* [Stored items]
########

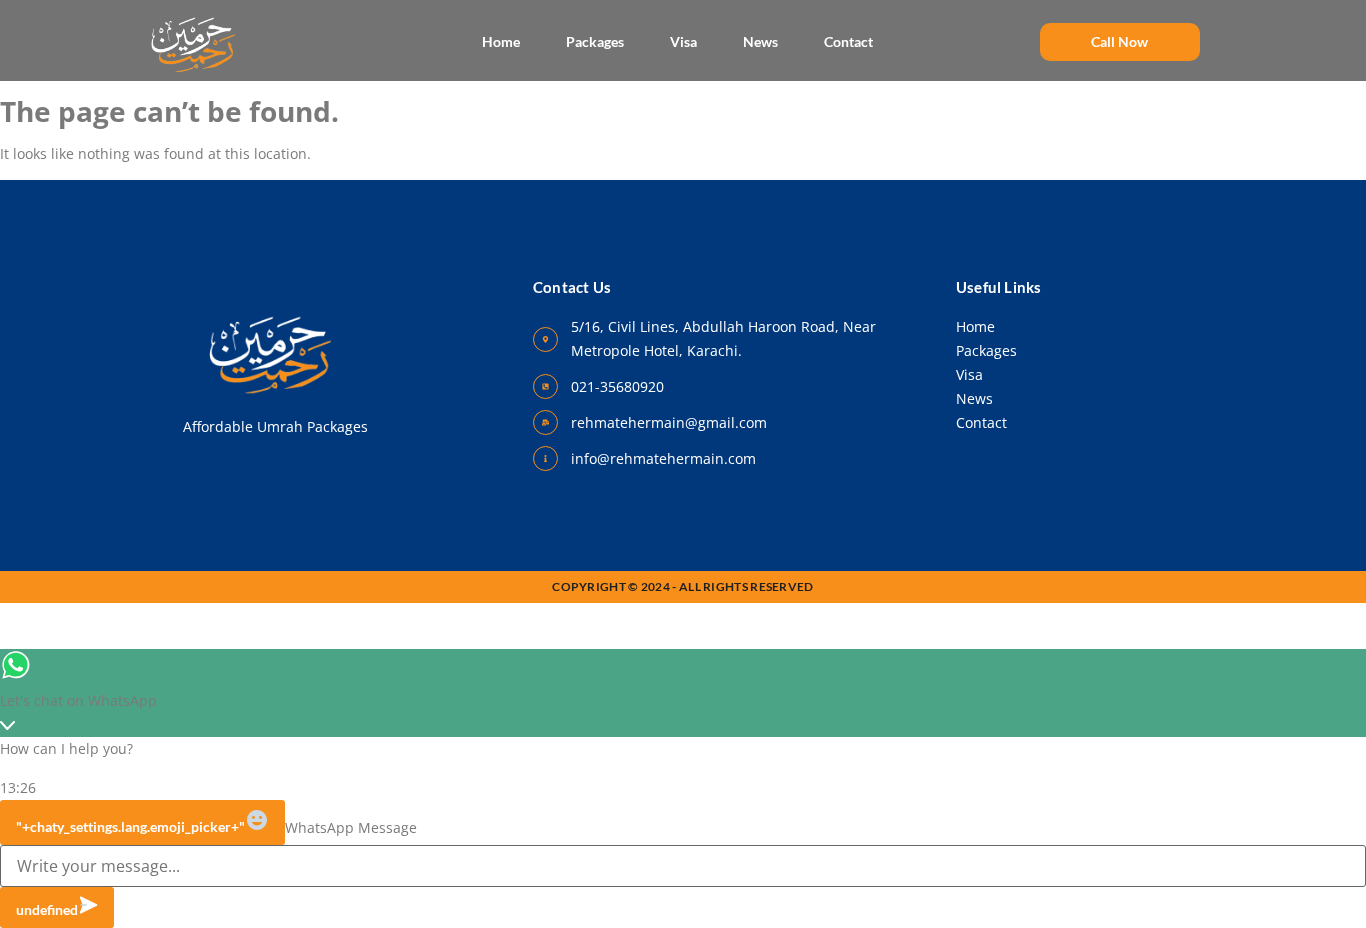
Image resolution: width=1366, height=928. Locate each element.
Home (501, 41)
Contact (848, 41)
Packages (595, 41)
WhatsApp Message (351, 828)
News (760, 41)
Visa (683, 41)
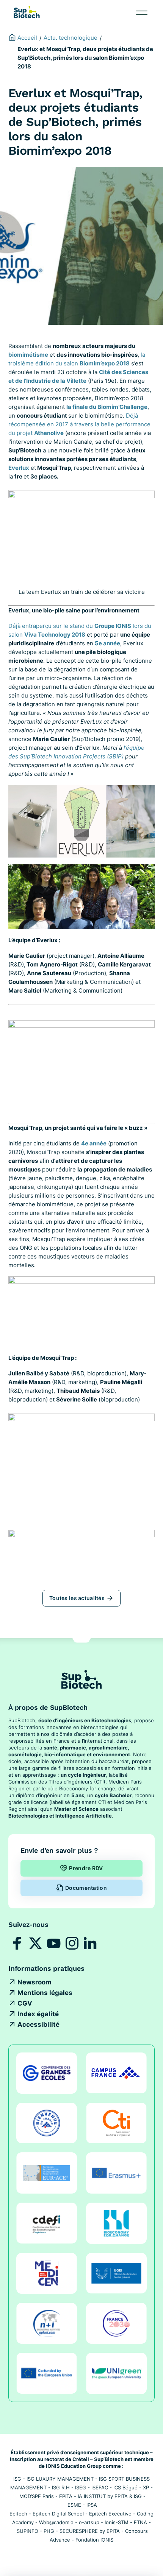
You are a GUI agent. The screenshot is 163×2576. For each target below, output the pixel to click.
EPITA (65, 2496)
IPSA (91, 2505)
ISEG (80, 2487)
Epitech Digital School (58, 2514)
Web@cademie (56, 2522)
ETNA (140, 2522)
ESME (74, 2505)
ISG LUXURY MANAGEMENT (60, 2479)
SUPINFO (27, 2531)
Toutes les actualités (77, 1598)
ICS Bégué (125, 2487)
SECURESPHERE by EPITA (90, 2531)
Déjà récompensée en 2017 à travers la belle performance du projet (79, 424)
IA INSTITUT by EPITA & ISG (110, 2496)
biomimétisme (28, 354)
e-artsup (89, 2522)
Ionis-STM (117, 2522)
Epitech (18, 2514)
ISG (17, 2479)
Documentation (86, 1888)
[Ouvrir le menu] (142, 13)
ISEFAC (99, 2487)
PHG (49, 2531)
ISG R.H (61, 2487)
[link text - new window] (17, 1943)
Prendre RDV (86, 1868)
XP (146, 2487)
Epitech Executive (110, 2514)
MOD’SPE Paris (36, 2496)
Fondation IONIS (94, 2540)
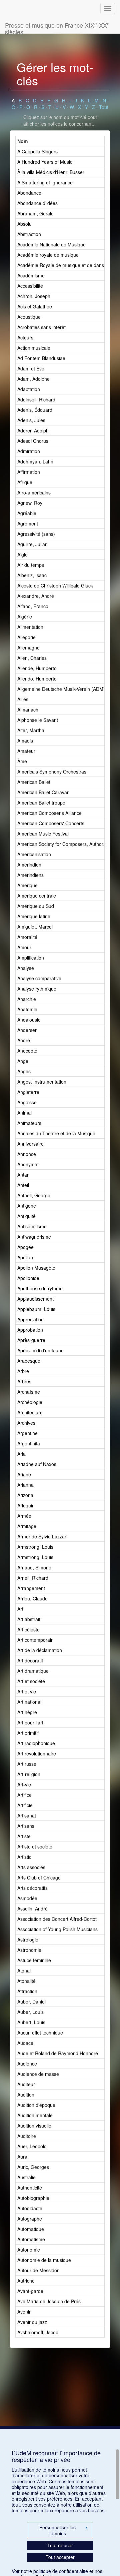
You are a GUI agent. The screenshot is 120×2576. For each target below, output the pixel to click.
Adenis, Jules (31, 420)
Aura (22, 2156)
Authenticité (29, 2187)
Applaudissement (35, 1298)
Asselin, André (32, 1908)
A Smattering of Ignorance (45, 182)
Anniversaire (30, 1143)
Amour (24, 947)
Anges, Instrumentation (41, 1081)
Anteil (23, 1185)
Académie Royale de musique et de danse (62, 265)
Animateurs (29, 1123)
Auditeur (26, 2084)
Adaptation (28, 389)
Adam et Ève (30, 368)
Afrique (24, 482)
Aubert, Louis (31, 2022)
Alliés (22, 699)
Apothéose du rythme (40, 1288)
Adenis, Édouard (34, 409)
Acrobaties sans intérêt (41, 327)
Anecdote (27, 1050)
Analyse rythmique (36, 988)
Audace (25, 2043)
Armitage (26, 1526)
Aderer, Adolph (33, 430)
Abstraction (29, 234)
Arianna (25, 1484)
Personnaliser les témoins (63, 2530)
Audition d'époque (36, 2105)
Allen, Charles (32, 658)
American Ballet (33, 782)
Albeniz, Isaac (32, 575)
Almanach (27, 709)
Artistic (24, 1856)
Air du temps (30, 564)
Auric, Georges (33, 2167)
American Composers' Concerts (50, 823)
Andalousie (29, 1019)
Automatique (30, 2229)
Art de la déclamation (39, 1650)
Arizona (25, 1495)
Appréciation (30, 1319)
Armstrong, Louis (35, 1546)
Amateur (26, 751)
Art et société (31, 1681)
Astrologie (27, 1939)
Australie (26, 2177)
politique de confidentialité (60, 2571)
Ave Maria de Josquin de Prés (49, 2301)
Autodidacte (29, 2208)
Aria (21, 1453)
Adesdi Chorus (32, 440)
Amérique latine (33, 916)
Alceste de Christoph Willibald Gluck (55, 585)
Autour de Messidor (38, 2270)
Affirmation (28, 471)
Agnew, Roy (29, 502)
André (23, 1040)
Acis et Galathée (34, 306)
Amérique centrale (36, 895)
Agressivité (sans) (36, 533)
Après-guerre (31, 1340)
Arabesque (28, 1360)
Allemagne (28, 647)
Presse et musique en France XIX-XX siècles (57, 26)
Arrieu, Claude (32, 1598)
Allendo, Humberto (37, 678)
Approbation (30, 1329)
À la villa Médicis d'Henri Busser (50, 172)
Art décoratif (30, 1660)
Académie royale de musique (48, 254)
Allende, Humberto (37, 668)
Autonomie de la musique (44, 2260)
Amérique (27, 885)
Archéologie (29, 1402)
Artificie (25, 1805)
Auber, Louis (30, 2012)
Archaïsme (28, 1391)
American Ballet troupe (41, 802)
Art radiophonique (36, 1743)
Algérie (24, 616)
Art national (29, 1701)
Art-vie (24, 1784)
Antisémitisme (32, 1226)
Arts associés (31, 1867)
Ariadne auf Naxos (36, 1464)
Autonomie (28, 2249)
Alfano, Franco (32, 606)
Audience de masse (38, 2074)
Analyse (25, 968)
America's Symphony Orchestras (51, 771)
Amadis (25, 740)
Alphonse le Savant (37, 720)
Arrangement (31, 1588)
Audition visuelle (34, 2125)
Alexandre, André (35, 595)
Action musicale (33, 347)
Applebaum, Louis (36, 1309)
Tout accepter (60, 2557)
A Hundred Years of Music (44, 161)
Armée (24, 1515)
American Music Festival (43, 833)
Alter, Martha (30, 730)
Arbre (23, 1371)
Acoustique (29, 316)
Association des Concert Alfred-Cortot (57, 1918)
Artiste (24, 1836)
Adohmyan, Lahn (35, 461)
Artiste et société (34, 1846)
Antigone (26, 1205)
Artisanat (26, 1815)
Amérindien (29, 864)
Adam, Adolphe (33, 378)
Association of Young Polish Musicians (57, 1929)
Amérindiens (30, 875)
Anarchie (26, 999)
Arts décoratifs (32, 1887)
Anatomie (27, 1009)
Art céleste (28, 1629)
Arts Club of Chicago (39, 1877)
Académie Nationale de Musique (51, 244)
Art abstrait (28, 1619)
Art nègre (27, 1712)
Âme (22, 761)
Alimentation (30, 626)
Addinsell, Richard (36, 399)
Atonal (24, 1970)
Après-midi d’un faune (40, 1350)
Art (20, 1608)
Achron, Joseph (33, 296)
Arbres (24, 1381)
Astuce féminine (34, 1960)
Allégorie (26, 637)
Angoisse (27, 1102)
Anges (24, 1071)
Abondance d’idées (37, 203)
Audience (27, 2063)
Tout (103, 107)
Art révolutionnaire (36, 1753)
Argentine (27, 1433)
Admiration (28, 451)
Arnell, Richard (32, 1577)
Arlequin (26, 1505)
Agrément (27, 523)
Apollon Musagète (36, 1267)
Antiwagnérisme (34, 1236)
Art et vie (26, 1691)
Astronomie (29, 1950)
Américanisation (34, 854)
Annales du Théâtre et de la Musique (56, 1133)
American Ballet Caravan (43, 792)
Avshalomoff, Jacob (37, 2332)
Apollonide (28, 1278)
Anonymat (28, 1164)
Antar (23, 1174)
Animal (24, 1112)
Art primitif (28, 1732)
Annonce (26, 1154)
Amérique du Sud (35, 906)
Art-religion (28, 1774)
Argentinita (28, 1443)
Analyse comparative (39, 978)
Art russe (26, 1763)
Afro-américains (34, 492)
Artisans (25, 1825)
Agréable (26, 513)
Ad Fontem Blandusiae (41, 358)
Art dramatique (33, 1670)
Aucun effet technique (40, 2032)
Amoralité (27, 937)
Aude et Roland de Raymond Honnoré (57, 2053)
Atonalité (26, 1981)
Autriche (26, 2280)
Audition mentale (35, 2115)
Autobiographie (33, 2198)
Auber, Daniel (31, 2001)
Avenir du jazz (32, 2322)
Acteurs (25, 337)
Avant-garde (30, 2291)
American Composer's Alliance (49, 813)
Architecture (30, 1412)
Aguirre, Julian (32, 544)
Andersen (27, 1030)
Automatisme (31, 2239)
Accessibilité (30, 285)
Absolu (24, 223)
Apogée (25, 1247)
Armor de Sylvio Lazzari (42, 1536)
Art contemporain (35, 1639)
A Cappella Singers (37, 151)
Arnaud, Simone (34, 1567)
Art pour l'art (30, 1722)
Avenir (24, 2311)
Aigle (22, 554)
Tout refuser (60, 2545)
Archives (26, 1422)
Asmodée (27, 1898)
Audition (25, 2094)
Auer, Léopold (32, 2146)
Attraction (27, 1991)
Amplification (30, 957)
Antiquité (26, 1216)
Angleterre (28, 1092)
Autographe (29, 2218)
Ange (22, 1061)
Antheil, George (33, 1195)
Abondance (29, 192)
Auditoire (26, 2136)
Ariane (24, 1474)
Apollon (25, 1257)
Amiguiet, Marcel (35, 926)
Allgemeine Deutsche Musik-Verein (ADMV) (62, 689)
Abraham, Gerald (35, 213)
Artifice (24, 1794)
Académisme (31, 275)
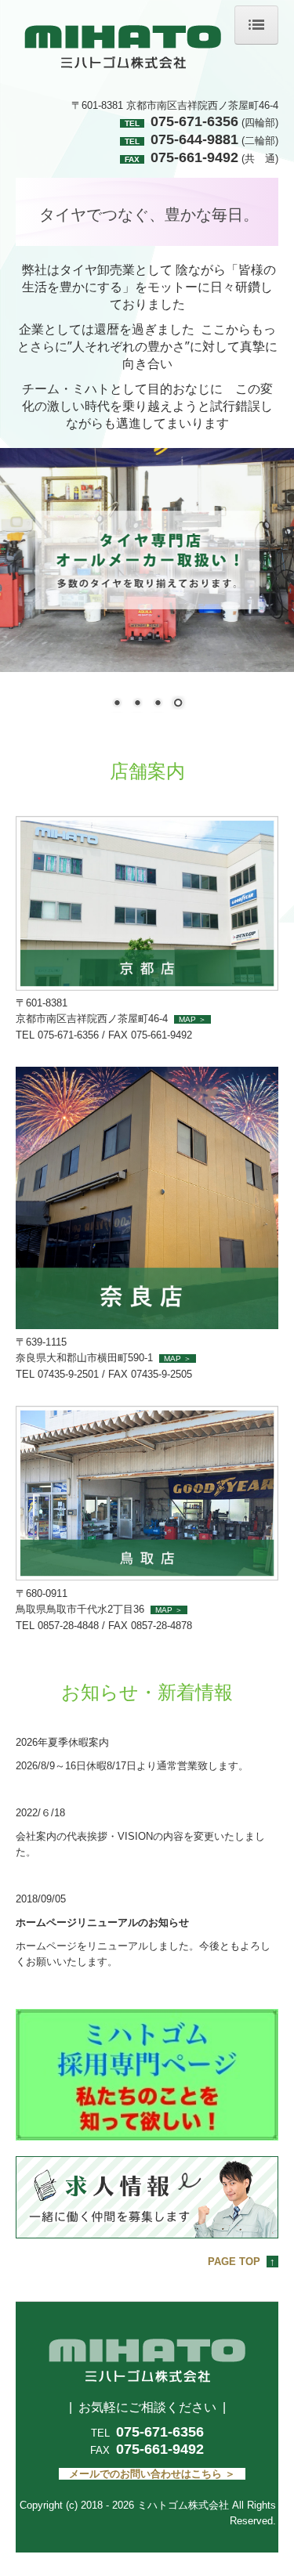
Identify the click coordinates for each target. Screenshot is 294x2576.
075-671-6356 (160, 2432)
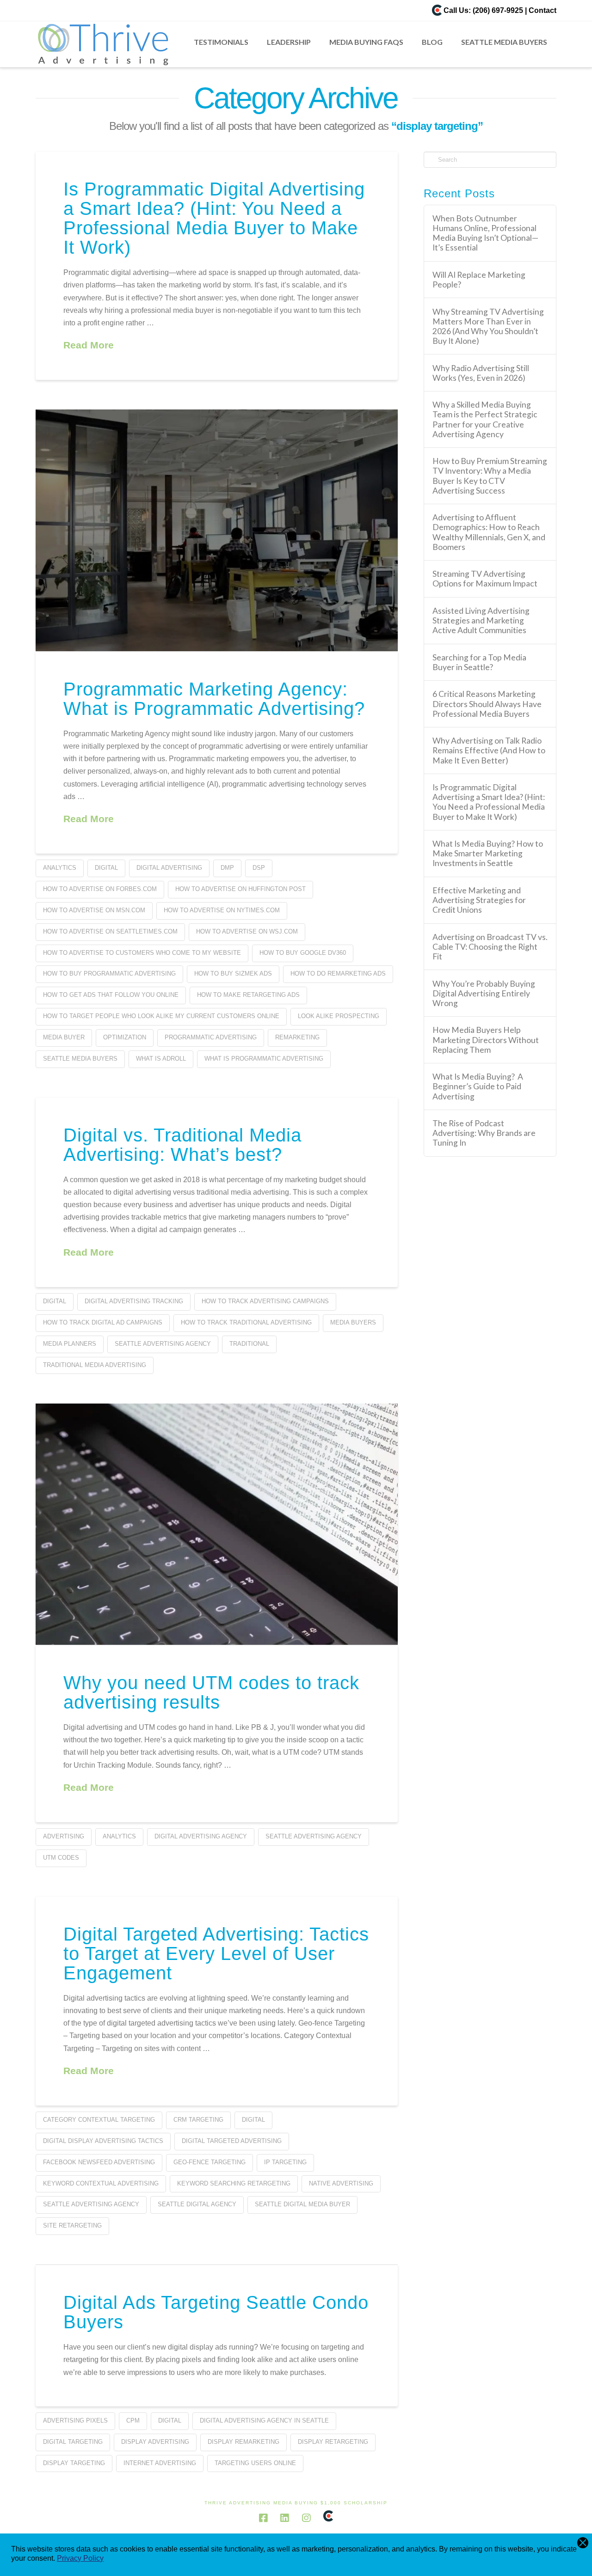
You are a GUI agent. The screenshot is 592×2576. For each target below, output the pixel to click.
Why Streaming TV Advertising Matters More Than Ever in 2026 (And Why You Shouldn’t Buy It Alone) (488, 326)
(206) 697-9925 (498, 10)
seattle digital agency (197, 2204)
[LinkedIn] (284, 2518)
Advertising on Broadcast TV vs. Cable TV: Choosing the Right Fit (490, 946)
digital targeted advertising (232, 2140)
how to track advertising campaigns (265, 1301)
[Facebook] (263, 2518)
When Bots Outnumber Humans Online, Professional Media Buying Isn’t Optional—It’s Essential (485, 233)
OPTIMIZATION (124, 1037)
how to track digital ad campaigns (102, 1322)
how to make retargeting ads (248, 994)
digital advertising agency (200, 1836)
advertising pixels (75, 2420)
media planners (69, 1343)
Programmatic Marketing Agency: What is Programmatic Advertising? (214, 699)
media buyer (64, 1037)
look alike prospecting (338, 1016)
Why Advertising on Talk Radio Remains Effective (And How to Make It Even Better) (488, 750)
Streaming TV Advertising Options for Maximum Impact (484, 578)
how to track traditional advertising (246, 1322)
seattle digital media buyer (302, 2204)
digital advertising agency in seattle (264, 2420)
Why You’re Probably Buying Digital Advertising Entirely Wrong (483, 993)
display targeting (74, 2463)
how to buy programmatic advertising (109, 973)
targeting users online (255, 2463)
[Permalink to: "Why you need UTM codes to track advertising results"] (217, 1524)
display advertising (155, 2441)
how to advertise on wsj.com (247, 931)
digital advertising (169, 867)
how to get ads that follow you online (111, 994)
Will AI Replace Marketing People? (478, 279)
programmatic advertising (211, 1037)
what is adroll (161, 1058)
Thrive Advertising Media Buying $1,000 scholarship (296, 2502)
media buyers (353, 1322)
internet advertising (159, 2463)
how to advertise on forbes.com (100, 888)
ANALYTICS (59, 867)
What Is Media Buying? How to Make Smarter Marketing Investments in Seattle (487, 853)
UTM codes (61, 1857)
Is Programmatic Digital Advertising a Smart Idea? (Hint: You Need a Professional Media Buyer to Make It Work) (214, 218)
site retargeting (72, 2225)
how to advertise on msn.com (94, 910)
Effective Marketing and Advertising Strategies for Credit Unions (479, 900)
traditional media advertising (94, 1364)
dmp (227, 867)
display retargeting (333, 2441)
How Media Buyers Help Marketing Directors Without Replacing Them (485, 1039)
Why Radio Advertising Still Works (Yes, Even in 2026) (480, 373)
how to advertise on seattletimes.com (110, 931)
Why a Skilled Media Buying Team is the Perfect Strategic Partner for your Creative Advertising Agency (484, 419)
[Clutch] (437, 10)
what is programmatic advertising (263, 1058)
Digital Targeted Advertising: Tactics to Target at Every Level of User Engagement (216, 1953)
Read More (88, 345)
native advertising (341, 2183)
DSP (259, 867)
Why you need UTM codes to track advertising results (211, 1692)
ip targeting (285, 2162)
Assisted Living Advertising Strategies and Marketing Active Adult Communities (481, 620)
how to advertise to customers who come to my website (142, 952)
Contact (542, 10)
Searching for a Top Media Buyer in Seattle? (479, 662)
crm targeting (198, 2119)
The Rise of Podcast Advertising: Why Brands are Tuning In (484, 1133)
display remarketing (243, 2441)
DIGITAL (106, 867)
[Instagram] (306, 2518)
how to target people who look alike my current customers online (161, 1016)
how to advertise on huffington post (240, 888)
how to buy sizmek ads (233, 973)
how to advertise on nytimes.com (222, 910)
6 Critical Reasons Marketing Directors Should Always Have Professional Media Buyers (487, 703)
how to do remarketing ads (338, 973)
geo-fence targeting (209, 2162)
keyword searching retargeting (233, 2183)
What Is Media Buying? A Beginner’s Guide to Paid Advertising (477, 1086)
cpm (133, 2420)
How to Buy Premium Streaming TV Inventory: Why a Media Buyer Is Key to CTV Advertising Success (489, 475)
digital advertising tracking (134, 1301)
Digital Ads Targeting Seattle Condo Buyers (216, 2312)
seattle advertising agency (163, 1343)
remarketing (297, 1037)
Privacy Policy (80, 2558)
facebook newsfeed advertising (99, 2162)
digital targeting (73, 2441)
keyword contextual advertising (101, 2183)
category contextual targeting (99, 2119)
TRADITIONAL (249, 1343)
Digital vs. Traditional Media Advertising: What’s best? (182, 1145)
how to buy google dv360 (302, 952)
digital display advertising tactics (103, 2140)
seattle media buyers (80, 1058)
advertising (63, 1836)
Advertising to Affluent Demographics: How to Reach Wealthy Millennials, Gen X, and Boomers (488, 532)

########

* [PROMPT]
From the records above, extract the lines from the one holding "Acteurs (25, 337)" through the one holding "[Facebook] (263, 2518)", word for word; omit the pictures.

* [RESPONSE FOR THIS EXERCISE]
Acteurs (25, 337)
Avant-garde (30, 2291)
American Composer's Alliance (49, 813)
Architecture (30, 1412)
Aguirre, Julian (32, 544)
Andersen (27, 1030)
Automatisme (31, 2239)
Accessibilité (30, 285)
Absolu (24, 223)
Apogée (25, 1247)
Armor de Sylvio Lazzari (42, 1536)
Art contemporain (35, 1639)
A Cappella Singers (37, 151)
Arnaud, Simone (34, 1567)
Art pour l'art (30, 1722)
Avenir (24, 2311)
Aigle (22, 554)
Tout refuser (60, 2545)
Archives (26, 1422)
Asmodée (27, 1898)
Audition (25, 2094)
Auer, Léopold (32, 2146)
Attraction (27, 1991)
Amplification (30, 957)
Antiquité (26, 1216)
Angleterre (28, 1092)
Autographe (29, 2218)
Ange (22, 1061)
Antheil, George (33, 1195)
Abondance (29, 192)
Auditoire (26, 2136)
Ariane (24, 1474)
Apollon (25, 1257)
Amiguiet, Marcel (35, 926)
Allgemeine Deutsche Musik-Verein (ADMV) (62, 689)
Abraham, Gerald (35, 213)
Artifice (24, 1794)
Académisme (31, 275)
Identify the click coordinates for each target. Screenshot is 294x2576.
075-671-6356 (160, 2432)
You are a GUI agent. The screenshot is 592×2576. For each target below, output the pixel to click.
Why Streaming TV Advertising Matters More Than Ever in 2026 (And Why You Shouldn’t Buy It Alone) (488, 326)
(206) 697-9925 (498, 10)
seattle digital agency (197, 2204)
[LinkedIn] (284, 2518)
Advertising on Broadcast TV vs. Cable TV: Choosing the Right Fit (490, 946)
digital targeted advertising (232, 2140)
how to track advertising campaigns (265, 1301)
[Facebook] (263, 2518)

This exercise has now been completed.